Das EuGH-Urteil, das die Dupe-Branche prägt

2009 entschied der Europäische Gerichtshof im Fall L'Oréal gegen Bellure (C-487/07) über sogenannte Duftvergleichslisten: Ein Hersteller günstiger Düfte hatte in Listen beworben, welches seiner Produkte welchem Luxusparfüm entspricht. Der EuGH wertete das als unlautere Ausnutzung des guten Rufs der Marken – auch wenn keine Verwechslungsgefahr besteht.

Die praktische Folge: Dupe-Hersteller dürfen nicht offiziell mit „riecht wie Aventus" werben. Deshalb findest du auf keiner Armaf-Verpackung einen Creed-Hinweis – und deshalb ist es die Community (Foren, TikTok, unabhängige Vergleichsseiten), die die Zuordnung übernimmt.

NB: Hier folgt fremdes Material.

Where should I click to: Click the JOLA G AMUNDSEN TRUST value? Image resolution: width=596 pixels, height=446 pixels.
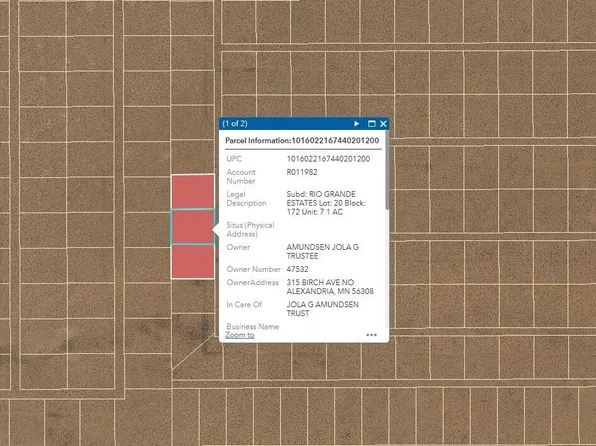coord(322,309)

Und die Grauzone? „Inspiriert von"-Marketing

Zwischen sauberem Dupe und klarer Fälschung gibt es eine Grauzone: Produkte, die sich mit Flakonform, Farbwelt und Namensanklang („Sauve", „Adventus") bewusst nah ans Original heranschieben. Hier greift das deutsche Lauterkeitsrecht (UWG): Eine Nachahmung wird unzulässig, wenn sie die Herkunft täuscht oder den Ruf des Originals ausbeutet. Solche Fälle landen regelmäßig vor Gericht und gehen oft zugunsten der Markenhersteller aus. Für dich als Käufer ist das ein Qualitätssignal: Häuser, die es nicht nötig haben, Originale zu imitieren, sind meist auch handwerklich die bessere Wahl – mehr dazu im Porträt der großen Dupe-Häuser.

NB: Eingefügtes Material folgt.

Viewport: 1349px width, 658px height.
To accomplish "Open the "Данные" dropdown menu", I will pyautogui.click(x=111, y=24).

Was das für Käufer bedeutet

  • Dupes kaufen und tragen ist vollkommen legal. Du verletzt damit keine Rechte.
  • Finger weg von Fälschungen: Wer wissentlich gefälschte Markenware bestellt, riskiert, dass der Zoll die Ware vernichtet – und trägt ein echtes Gesundheitsrisiko, weil Fälschungen keinerlei Kontrolle unterliegen.
  • Seriosität erkennen: Eigener Markenname, EU-Kosmetikkennzeichnung (Inhaltsstoffliste, verantwortliche Person) und ein regulärer Händler sind gute Zeichen. Alle Alternativen in unseren Vergleichen – etwa für Creed Aventus oder Dior Sauvage – sind solche eigenständigen, regulär gehandelten Produkte.

Häufige Fragen

Ist es legal, ein Dupe zu verschenken oder weiterzuverkaufen?
Ja. Dupes sind reguläre Handelsware – für Privatverkauf und Geschenke gelten keine Besonderheiten.
Darf ein Shop schreiben „Alternative zu Sauvage"?
Händler und unabhängige Medien dürfen Produkte vergleichend einordnen; der Hersteller selbst darf mit dem Markennamen des Originals nicht werben. Genau deshalb übernehmen unabhängige Tests die Orientierung – wie unsere Methodik sie beschreibt.
Sind Dupes schlechter kontrolliert als Originale?
Nein – in der EU verkaufte Parfüms unterliegen derselben Kosmetikverordnung, unabhängig vom Preis. Entscheidend ist, dass du bei regulären Händlern kaufst.